= Janet Peckinpaugh =

American politician

Janet Peckinpaugh (born 1950) is an American television anchor, reporter, business owner, and two-time political candidate in Connecticut.

==Personal life==
Peckinpaugh was born in Muncie, Indiana and grew up in Canton, Ohio. Her father was a small business owner. She had a brief marriage during college that ended in divorce. Peckinpaugh married Elliot Gerson in 1987 and their son Alex was born in 1988. That marriage ended in divorce in 1993.

==Television career==
After college Peckinpaugh worked briefly for National Airlines. She moved to Washington, D.C. and was a staffer for Senator Richard Stone (D) FL before starting her television career. In 1978 she moved to Richmond, VA and started her career at WWBT-TV as a weather anchor and news reporter. In 1981, she crossed the street to work at WXEX as a co-anchor. Three months later the other stations in the market also had female co-anchors and all the on-air people had contracts. Peckinpaugh's agent Ken Lindner landed a job for her at WTNH in 1984. News of her arrival made it to the front page of The Hartford Courant, and she quickly became a popular figure in Connecticut and in television. In 1987, Peckinpaugh moved to Channel 3 WFSB, based in Hartford. She was a successful evening news anchor with a six figure salary. In 1995, Peckinpaugh's contract was breached when she was taken off the 6pm news. She left at the end of her contract and filed a discrimination lawsuit for breach of contract, oral and written, sex discrimination (her news director said two women could not anchor together when he took her off both the noon and 5:30 news with Gayle King in 1995 and replaced her with a much younger man) and age discrimination. Peckinpaugh won the multimillion-dollar lawsuit against the Washington Post Company on all counts except age discrimination. Peckinpaugh worked as an anchor for WVIT
from 1995 until her retirement in December, 2006. Peckinpaugh is still regarded as a popular figure and is said to have been one of the most well-known TV anchors in Connecticut, with name recognition somewhere between 80 and 90 percent in Connecticut. During her career, she interviewed four U.S. presidents.
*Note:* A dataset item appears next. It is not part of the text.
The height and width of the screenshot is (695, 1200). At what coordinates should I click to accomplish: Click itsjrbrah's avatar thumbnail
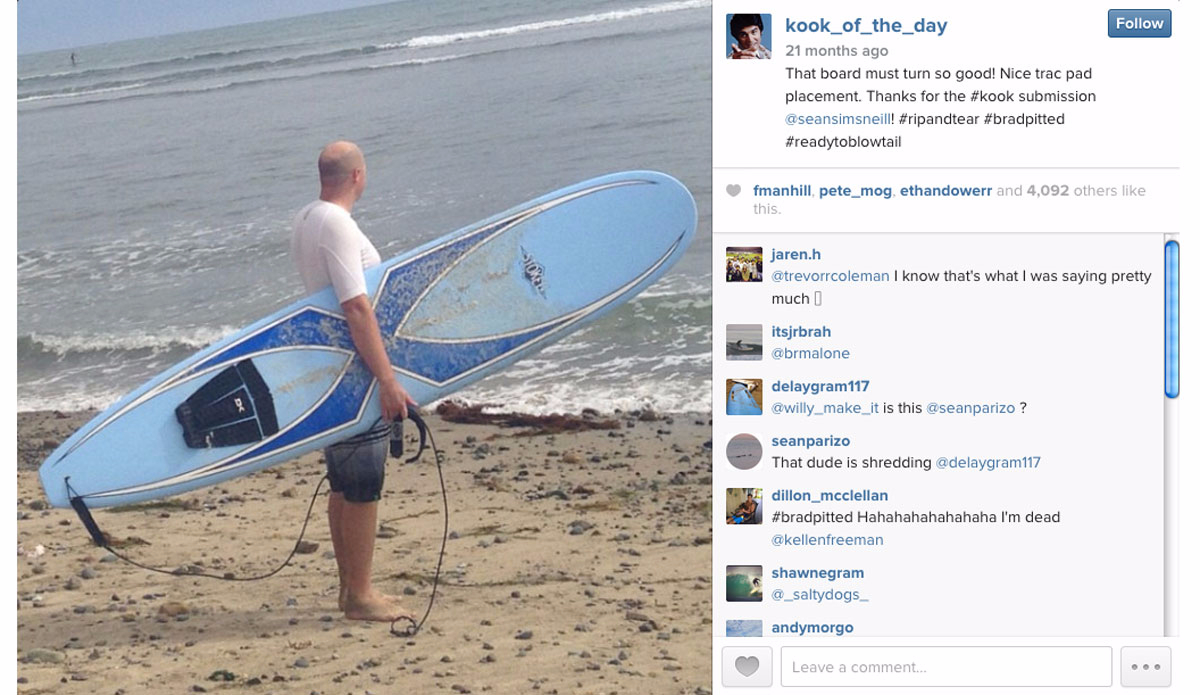click(x=744, y=342)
==Post-television career==
After leaving NBC, Peckinpaugh started a media marketing business in Essex, CT. The business, Peckinpaugh Media Group, was designed to advise, guide, and create media productions, such as commercials, for various businesses. She is also a realtor with William Pitt Sotheby's International Realty in Essex, and writes a weekly real estate column for the Shoreline Times. Peckinpaugh served as the marketing director for her friend Lisa Wilson-Foley’s LW Holdings.

===Political career===
In the early months of 2010 Peckinpaugh took an interest in politics when her good friend, Wilson-Foley, decided to run for Lieutenant Governor. Peckinpaugh was her campaign manager through the Republican Convention. She entered the political arena herself as a candidate for Congress from the 2nd district just a few weeks before the Convention but picked up enough votes to wage a primary. Peckinpaugh is a fiscal moderate and social liberal. Until the August primary, Peckinpaugh focused on meeting voters, raising money, and visiting all of the towns in the district. She quickly became a popular Republican candidate. On August 10, she defeated Daria Novak and Doug Dubitsky to become the Republican nominee. She was the only political candidate in Connecticut to beat the party-endorsed candidate. Following the primary, she went on to challenge the two-term incumbent, Democrat Joe Courtney. She continued to travel the district and meet voters and raised a quarter of a million dollars in six months but it was not enough to wage battle with the incumbent who had $1.4M to spend against her. The two frequently debated and sparred, and both had support from different groups. However, given the strong Democratic tendencies of the state's 2nd district, Peckinpaugh picked up 40% of the vote on November 2. In January 2011, she declared her candidacy for the Connecticut House of Representatives to fill a vacancy in a February special election. The seat she ran for had been vacated by Democrat Jamie Spallone. She ran a very strong campaign against Essex four term, first selectman Phil Miller, and lost by 80 votes.

==Charitable work==
Peckinpaugh has always been very active in charities in Connecticut. She has served on the Board of Directors for the Girl Scouts of Connecticut Girl Scouts, the CT Women's Hall of Fame, the Hartford Art School at the University of Hartford and the Hartford Ballet among others. She has been a Corporator for Children's Hospital and was a fellow for the former Calhoun College at Yale University.
Currently she serves on the Planning and Zoning Commission in Madison, CT. She was Chair of the Economic Development Commission for Essex for a decade and was on the Board of Governors at the Essex Yacht Club.